#### REQUIREMENTS
In the listing below, reproduce the stretch from the line containing "2018年9月 (26, 1522)" through the line containing "残置物 (43, 2105)", switching "賃貸" to "売買" and keeping all else unchanged.

#### RECORDED INFORMATION
+ + + +

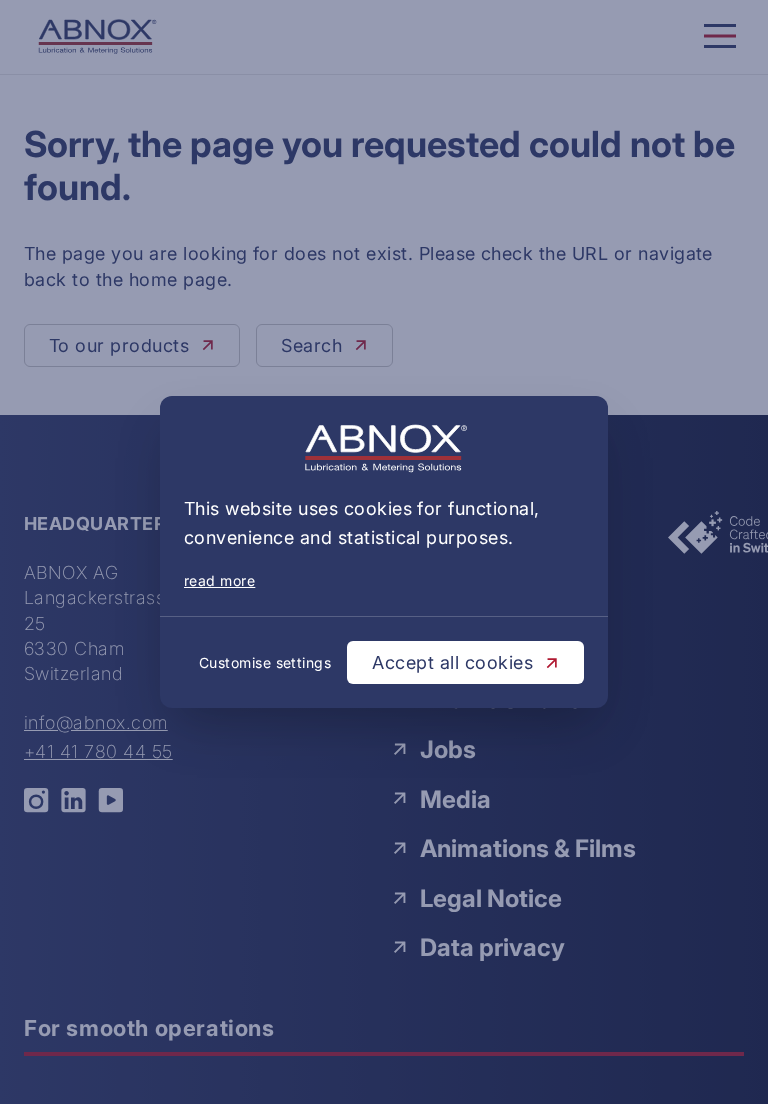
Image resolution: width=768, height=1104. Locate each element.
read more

+ + + +

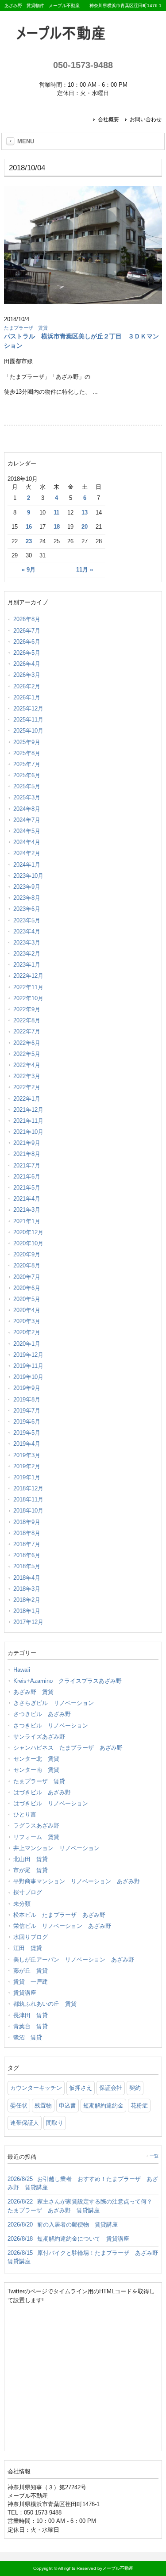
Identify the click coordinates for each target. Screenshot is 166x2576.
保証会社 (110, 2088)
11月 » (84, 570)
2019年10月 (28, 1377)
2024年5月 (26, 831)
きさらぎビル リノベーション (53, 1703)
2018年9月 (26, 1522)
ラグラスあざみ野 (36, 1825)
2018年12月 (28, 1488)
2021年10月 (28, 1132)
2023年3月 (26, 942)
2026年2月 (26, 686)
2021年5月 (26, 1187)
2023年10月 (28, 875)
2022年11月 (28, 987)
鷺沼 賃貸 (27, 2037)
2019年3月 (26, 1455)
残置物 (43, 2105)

+ + + +

#### THE COMPLETED TASK
2018年9月 (26, 1522)
ラグラスあざみ野 (36, 1825)
2018年12月 (28, 1488)
2021年10月 (28, 1132)
2023年3月 (26, 942)
2026年2月 (26, 686)
2021年5月 (26, 1187)
2023年10月 (28, 875)
2022年11月 (28, 987)
鷺沼 売買 (27, 2037)
2019年3月 (26, 1455)
残置物 (43, 2105)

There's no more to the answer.